Patients are advised to take 2 weeks off work, but clearly this varies between individuals, particularly as working from home in some capacity is possible for many. Patients should not do any work at all during the week of surgery and the week after so there are no distractions to recovery. Some work from home is reasonable in the second week, with a potential return to the office for the odd half-day. The hip feels comfortable for day to day activities after four to six weeks and a full recovery is really determined by patients’ sporting aspirations; clearly it takes less time to recover sufficiently to play golf compared with competing in a triathlon. As a general guide running and team sports are possible after 4 to 6 months.
When can I drive after arthroscopic impingement surgery?
If patients are confident walking without crutches and able to enter a car unaided then a return to driving is reasonable after two weeks.
How much physiotherapy will I need after surgery?
Physiotherapy is absolutely vital following surgery for FAI with 10-12 sessions being required over 4-5 months. Weekly physiotherapy sessions are started after a couple of weeks to regain hip movement and core and hip strength. Use of a static bike and pool are encouraged from two weeks postoperatively. Muscles take many weeks to recover not only from the surgery but also, more importantly, the long-term effect of the hip injury itself prior to surgery. After a couple of months, physiotherapy can become more spaced out as the emphasis of rehabilitation moves from the physiotherapy practice to the patient’s own gym. As the surgical discomfort subsides patients become more confident achieving goals set by their physiotherapist, with a step-wise move up from static bike, to elliptical trainer after about six weeks and finally treadmill. Squats and deep lunges are not advised for at least 3 months after surgery because these activities cause unnecessary irritation to the area of bone removal. Patients are not encouraged to run for at least four months after surgery.
Are there any stitches to remove?
No. Stitches are dissolvable and the dressings can be removed after ten days.
What can go wrong with arthroscopic impingement surgery?

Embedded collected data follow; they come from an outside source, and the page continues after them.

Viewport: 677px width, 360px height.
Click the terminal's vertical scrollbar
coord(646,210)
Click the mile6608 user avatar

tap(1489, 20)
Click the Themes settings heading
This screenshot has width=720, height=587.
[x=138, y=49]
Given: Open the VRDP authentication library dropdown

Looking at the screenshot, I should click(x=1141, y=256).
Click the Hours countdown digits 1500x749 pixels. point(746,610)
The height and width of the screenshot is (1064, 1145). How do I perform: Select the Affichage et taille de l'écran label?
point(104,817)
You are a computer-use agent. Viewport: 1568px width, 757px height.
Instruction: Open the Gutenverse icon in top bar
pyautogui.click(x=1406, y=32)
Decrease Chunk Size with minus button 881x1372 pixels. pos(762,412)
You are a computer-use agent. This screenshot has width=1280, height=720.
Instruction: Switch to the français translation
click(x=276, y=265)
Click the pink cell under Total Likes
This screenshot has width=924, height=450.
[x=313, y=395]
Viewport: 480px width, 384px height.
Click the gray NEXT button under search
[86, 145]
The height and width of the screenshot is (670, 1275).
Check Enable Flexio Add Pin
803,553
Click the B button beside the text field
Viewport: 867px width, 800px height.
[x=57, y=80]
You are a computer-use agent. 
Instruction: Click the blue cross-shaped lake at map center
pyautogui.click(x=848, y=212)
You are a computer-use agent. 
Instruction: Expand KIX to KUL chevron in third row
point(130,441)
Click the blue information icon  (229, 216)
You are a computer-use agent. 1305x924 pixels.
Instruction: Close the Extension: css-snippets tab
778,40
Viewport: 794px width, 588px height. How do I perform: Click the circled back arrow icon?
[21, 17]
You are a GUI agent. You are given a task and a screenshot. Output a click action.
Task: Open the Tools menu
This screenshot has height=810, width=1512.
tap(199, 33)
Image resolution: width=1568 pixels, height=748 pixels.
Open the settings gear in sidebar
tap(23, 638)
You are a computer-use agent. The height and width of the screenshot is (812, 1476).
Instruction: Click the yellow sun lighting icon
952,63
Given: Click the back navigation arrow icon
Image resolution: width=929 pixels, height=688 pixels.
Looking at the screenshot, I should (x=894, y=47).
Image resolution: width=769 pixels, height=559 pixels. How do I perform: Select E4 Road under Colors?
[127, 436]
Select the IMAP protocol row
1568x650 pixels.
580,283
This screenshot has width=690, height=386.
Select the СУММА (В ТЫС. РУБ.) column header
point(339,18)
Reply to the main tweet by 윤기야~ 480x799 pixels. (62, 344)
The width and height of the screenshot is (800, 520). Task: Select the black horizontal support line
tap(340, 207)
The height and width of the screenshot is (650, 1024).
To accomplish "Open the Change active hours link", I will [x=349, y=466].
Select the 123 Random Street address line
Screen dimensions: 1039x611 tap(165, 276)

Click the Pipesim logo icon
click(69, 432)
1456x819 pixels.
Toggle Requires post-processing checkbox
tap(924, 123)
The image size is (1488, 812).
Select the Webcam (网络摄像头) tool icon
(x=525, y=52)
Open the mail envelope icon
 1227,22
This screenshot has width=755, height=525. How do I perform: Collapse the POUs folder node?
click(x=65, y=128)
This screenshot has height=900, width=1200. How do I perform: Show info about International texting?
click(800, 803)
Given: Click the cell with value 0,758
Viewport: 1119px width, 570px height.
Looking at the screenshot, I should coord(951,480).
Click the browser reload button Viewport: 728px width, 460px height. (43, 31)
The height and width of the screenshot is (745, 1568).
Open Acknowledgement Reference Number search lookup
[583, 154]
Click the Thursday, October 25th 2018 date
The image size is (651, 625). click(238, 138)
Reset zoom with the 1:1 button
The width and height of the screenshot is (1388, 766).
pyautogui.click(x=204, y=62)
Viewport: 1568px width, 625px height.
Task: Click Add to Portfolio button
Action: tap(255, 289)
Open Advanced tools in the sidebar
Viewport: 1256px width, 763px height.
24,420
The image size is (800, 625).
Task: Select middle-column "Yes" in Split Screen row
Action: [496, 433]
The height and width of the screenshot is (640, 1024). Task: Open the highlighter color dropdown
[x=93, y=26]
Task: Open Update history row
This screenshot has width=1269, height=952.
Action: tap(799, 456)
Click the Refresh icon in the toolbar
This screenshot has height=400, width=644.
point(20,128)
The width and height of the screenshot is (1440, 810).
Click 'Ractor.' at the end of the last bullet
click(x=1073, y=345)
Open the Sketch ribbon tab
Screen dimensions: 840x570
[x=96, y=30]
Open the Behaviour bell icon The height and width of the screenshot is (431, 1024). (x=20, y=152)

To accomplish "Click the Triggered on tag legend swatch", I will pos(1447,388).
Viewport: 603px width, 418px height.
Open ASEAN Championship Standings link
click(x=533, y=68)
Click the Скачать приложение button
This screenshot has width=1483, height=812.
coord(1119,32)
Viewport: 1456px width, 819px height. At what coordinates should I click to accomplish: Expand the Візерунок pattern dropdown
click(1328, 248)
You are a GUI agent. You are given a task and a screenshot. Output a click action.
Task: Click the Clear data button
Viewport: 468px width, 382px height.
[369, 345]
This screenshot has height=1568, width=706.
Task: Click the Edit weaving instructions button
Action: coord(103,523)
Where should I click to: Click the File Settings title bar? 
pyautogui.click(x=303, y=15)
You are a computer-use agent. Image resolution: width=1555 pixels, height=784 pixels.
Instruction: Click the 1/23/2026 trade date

Complications after keyhole hip surgery are unusual. Patients may experience temporary soreness or numbness in the foot from the traction boot applied to gain access to the hip joint during surgery. Swelling, bruising and clicking around the hip area also entirely normal after hip arthroscopy and resolve within two to three weeks. Temporary stretching injuries to the major nerves in the leg are very rare following hip arthroscopy. The most important complication is that the surgery may not succeed in its goals of relieving pain and improving activity levels. In published studies 65 – 75% of patients are pleased with their surgery and would undergo the procedure again on the other hip if necessary. Even if surgery is not successful patients still notice, with time, that they are no longer deteriorating. Surgery is least likely to be successful when the cam has already done a lot of damage to the cartilage and the hip is on the verge of arthritis. These borderline hips can usually be identified with pre-operative xrays and scans so patients can be warned. Arthroscopic surgery also has the advantage that it starts with a direct examination of the joint and occasionally, unexpectedly severe arthritis is found.
What tablets will I need after surgery?
Patients are expected to have a supply of paracetamol and ibuprofen (Nurofen, the non-steroidal anti-inflammatory drug) at home. In addition they are sent home with a few days of stronger painkillers such as codeine or tramadol.